Wednesday, June 30, 2004

Thanks for the backup, Republicans. Michael Moore can speak for himself, but we're sure he appreciates the box office boost he got from whining protesters who tried to block "Fahrenheit 9-11" even before the lights went down. There's that old Puritan ethic at work, the antique American fear that it's a sin to sin -- but also a sin to let anybody else sin. So, knowing it would bring Moore free publicity, still the protesters protested, the better for their souls.
(We had a history prof in college who got his doctorate with a thesis on the sex lives of the colonial Puritans. He could resist lecturing about the subject, but we students couldn't resist asking, so of course we finished the course knowing more about Pilgrim fornibuggery than about Manifest Destiny. The Puritan Ethic is why Phyllis Schlafly used to be so loud about abortions and homosexual rights and stuff she knew nothing about. Well OK, poor example, but you get the idea.)
But more to the point, gee, anti-Mike Moore hordes and hordlets, the strategy is clear. Get Rush Limbaugh and Ann Coulter and a couple of other mouth-breathing right-wingers to make a counterfilm. Leftists wouldn't dare picket the theaters. Oh well, one or two might buy tickets and heckle, shouting tasteless things like "Pill-popper!" and "Poor judge of domestic helpers!" at poor aching Rush. But on the other hand, the balcony won't smell like patchouli.
Then, come payday, we could let Billboard magazine's stats decide the election.

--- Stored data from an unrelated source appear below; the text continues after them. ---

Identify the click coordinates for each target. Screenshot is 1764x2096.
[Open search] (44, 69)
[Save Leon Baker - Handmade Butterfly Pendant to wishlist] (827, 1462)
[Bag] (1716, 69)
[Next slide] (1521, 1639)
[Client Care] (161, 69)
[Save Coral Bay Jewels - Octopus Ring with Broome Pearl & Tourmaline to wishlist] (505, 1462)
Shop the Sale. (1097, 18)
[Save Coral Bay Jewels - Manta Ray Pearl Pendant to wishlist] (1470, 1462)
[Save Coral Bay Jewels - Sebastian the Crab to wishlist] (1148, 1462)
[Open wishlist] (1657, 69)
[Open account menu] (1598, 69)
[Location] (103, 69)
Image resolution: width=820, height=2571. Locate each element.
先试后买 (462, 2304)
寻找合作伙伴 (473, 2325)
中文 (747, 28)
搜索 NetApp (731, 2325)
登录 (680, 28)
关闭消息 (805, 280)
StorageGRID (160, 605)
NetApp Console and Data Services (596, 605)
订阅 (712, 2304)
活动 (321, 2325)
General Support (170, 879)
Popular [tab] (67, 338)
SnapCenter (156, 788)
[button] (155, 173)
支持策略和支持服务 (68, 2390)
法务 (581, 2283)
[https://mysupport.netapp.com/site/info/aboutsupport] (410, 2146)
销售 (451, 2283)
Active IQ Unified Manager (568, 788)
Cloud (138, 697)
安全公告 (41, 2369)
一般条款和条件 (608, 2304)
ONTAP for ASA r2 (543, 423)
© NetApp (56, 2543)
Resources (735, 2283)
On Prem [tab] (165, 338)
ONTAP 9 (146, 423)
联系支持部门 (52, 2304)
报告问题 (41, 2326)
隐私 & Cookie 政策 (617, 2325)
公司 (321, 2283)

Oh, who cares about a little F-wording on the Senate floor? Clearly it's not the first strong language ever heard by a U.S. senator, nor a reporter lurking nearby. (Good lurking, by the way!) No, I think the Republicans have already forgiven their man, the Vice President Dick, Cheney.

As regards the Speed & Typo comic strip below, I should have mentioned that our boys' adventure was based on a true incident in the life of Dayton Daily News reporter Ace Elliot. He was supposed to be off to his rural-county beat but didn't get past the saloon caddy-corner to the DDN office. In real life the federal man knew Ace and let him go without sweating out of him what he was doing running out the back door of a beer joint. Nobody who knew Ace would ask about that.

This is a Speed & Typo comic from October, 1992. Some early Speed & Typos have been compiled into books that can be bought in print or downloaded from Around 1992 we were offering sweatshirts with images of the Deft Duo, as interpreted by Don Vanderbeek. I got nasty notes for rendering the heroes visual. For many people they were like radio stars. For those poor souls it must have been like going from radio Gunsmoke to James Arness and the hip-shot shootout on TV. Well, the sweatshirts are collector's items.

COMIX SECTION. The Further Adventures of Herman "Speed" Graphic, ace photographer for the Chagrin Falls Commercial Scimitar, and his Faithful Companion, Typo the Wonder Pig.
PANEL ONE: Speed and Typo brave early flurries on the sidewalk outside the Bait Shop. Speed shudders, "No one told me about the new barmaid."
Typo sympathizes, "Wow, Boss! It's amazing what a couple of extra inches in neck size will do for bar-tab collections!"
PANEL TWO: Buttoning up his trenchcoat, a deathbed gift from an ancient mystic wire service executive editor on a fog-shrouded eastern island, Speed admits, "Well, we're supposed to be out in the freezing gale, covering the bean harvest! Let's see if that new saloon next to the bank has heard of us yet!"
PANEL THREE: Sipping nogs under a Boston fern, the Deft Duo are startled by a loud clanging. Typo gasps, "Boss! The bank's getting robbed! Grab your camera!"
Speed shouts, "Already on it, Typo! Let's head out the back door and make for the farm!"
PANEL FOUR: In the alley a phalanx of 3-piece suits barks, "FBI! Freeze!"
PANEL FIVE: Jogging along beside the paddy wagon, Typo yells, "Got it, Boss! And if the bartender won't float for your lawyer, what then?"